Só o nome diz (quase) tudo – Comissão para a Economia Real do Conselho de Ministros. Pois, hoje, essa omissão reapreciou, em Luanda, o Programa Executivo do Plano de Aceleração da Diversificação da Economia, que se consubstancia em reformas que visam melhorar a sustentabilidade da estrutura de crescimento e desenvolvimento da economia do país.

Segundo o comunicado da reunião que foi orientada pelo Vice-Presidente da República, Manuel Domingos Vicente, a Comissão recomendou que os departamentos ministeriais da Economia, das Finanças e o Banco Nacional de Angola continuem com o processo de concertação. Não poderia ser mais original, incisivo e pragmático.

Trata-se de um processo de concertação com todos os ministérios que integram a economia real, com vista a trazer para o fórum de discussão mais actores directa ou indirectamente envolvidos no processo de diversificação da economia nacional, incluindo os bancos e instituições financeiras.

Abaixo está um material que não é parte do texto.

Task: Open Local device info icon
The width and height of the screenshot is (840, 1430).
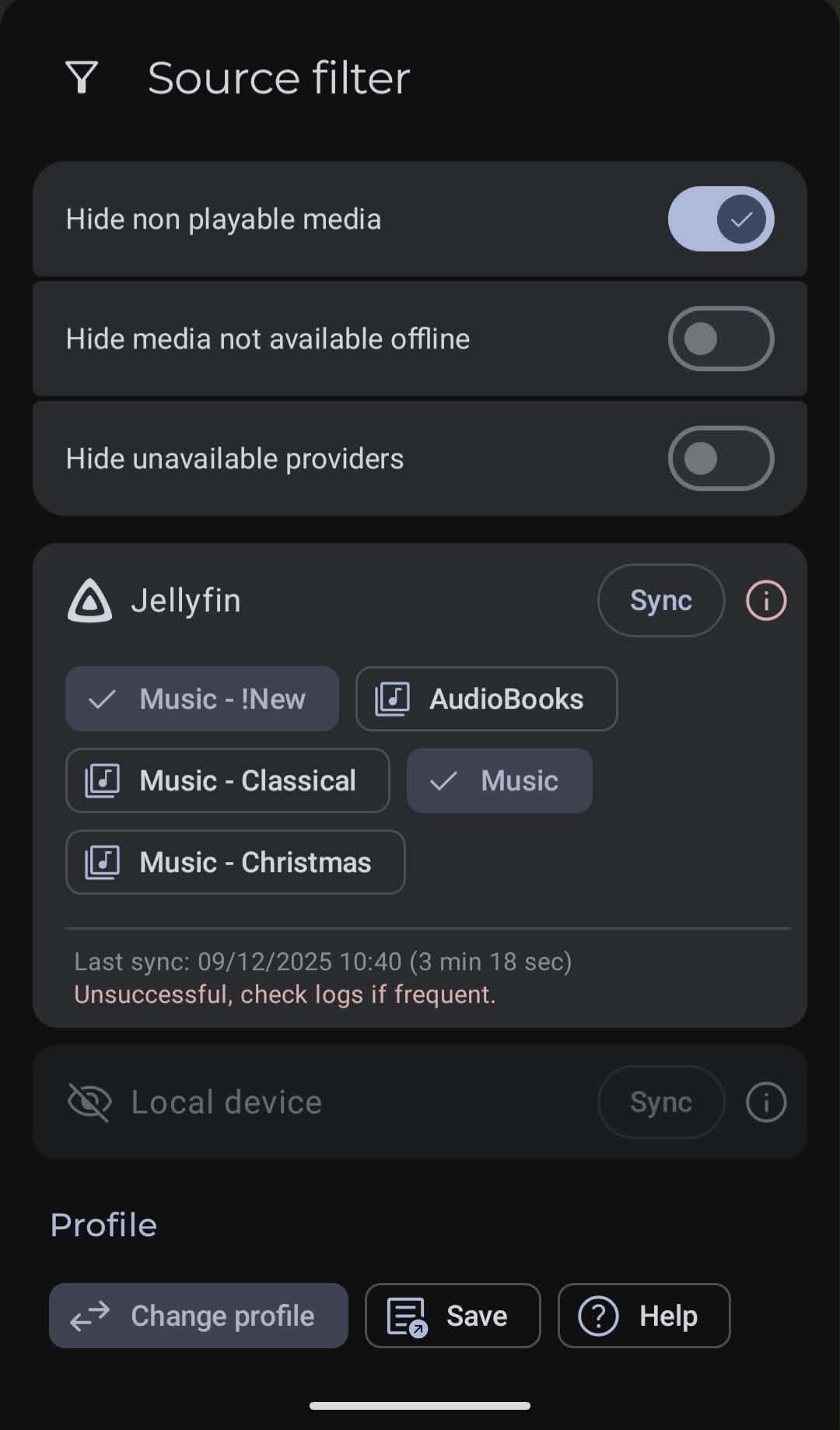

A 12ª Sessão Ordinária da Comissão para a Economia Real recomendou, igualmente, a elaboração de um plano de acção para a implementação imediata de acções, tendo como base os investimentos já feitos pelo Estado em infra-estruturas e unidades fabris nos mais diversos sectores em todo o país.

No domínio das pescas, a Comissão apreciou o Plano de Acção para o Desenvolvimento da Aquicultura em Angola 2014/2017, cujo objectivo é a produção artificial de várias espécies de pescado.

O referido plano tem em vista a redução da pobreza nas comunidades rurais, a integração da aquicultura na cadeia de abastecimento comercial e a diversificação da economia nacional.

No quadro da regulação do acesso e aproveitamento dos recursos minerais nacionais, a Comissão apreciou uma Proposta de Lei de alteração pontual ao Código Mineiro.

A Proposta de Lei, em referência, visa, entre outros, aumentar a participação do Estado no capital das sociedades mineiras e o desagravamento do regime tributário aplicável à produção artesanal.

Tendo em conta o Programa de Industrialização de Angola, estabelecido no Plano Nacional de Desenvolvimento 2013/2017, a Comissão apreciou um programa de reestruturação dos institutos sob tutela do Ministério da Indústria.

O programa de reestruturação visa a criação de instrumentos mais eficazes para a dinamização da indústria nacional. Nesse sentido está prevista a criação de dois novos institutos. Trata-se do Instituto Nacional de Inovação e de Tecnologias Industriais (INITI) e do Instituto Angolano de Acreditação (lAAC).

A Comissão tomou conhecimento da informação sobre o processo de financiamento e implementação do cabo submarino Angola-Brasil e extensão aos Estados Unidos da América.

A Comissão para a Economia Real do Conselho de Ministros é um órgão técnico de apoio ao Titular do Poder Executivo na formulação, execução e condução da política de fomento do sector produtivo e das empresas com competitividade e inovação.

A coordenação da Comissão para a Economia Real do Conselho de Ministros cabe ao Vice-Presidente da República, Manuel Domingos Vicente, coadjuvado pelo Ministro da Economia, Abraão Gourgel.

Integram o órgão, os ministros do Planeamento e Desenvolvimento Territorial, das Finanças, da Economia, dos Petróleos, da Energia e Águas, da Agricultura, das Pescas, do Comércio, da Geologia e Minas, da Indústria, dos Transportes, da Construção, do Urbanismo e Habitação.

Fazem igualmente parte os titulares das pastas das Telecomunicações e Tecnologias de Informação, o secretário do Presidente da República para os Assuntos Económicos, bem como o assessor para os Assuntos Económicos e Empresariais do Vice-Presidente da República.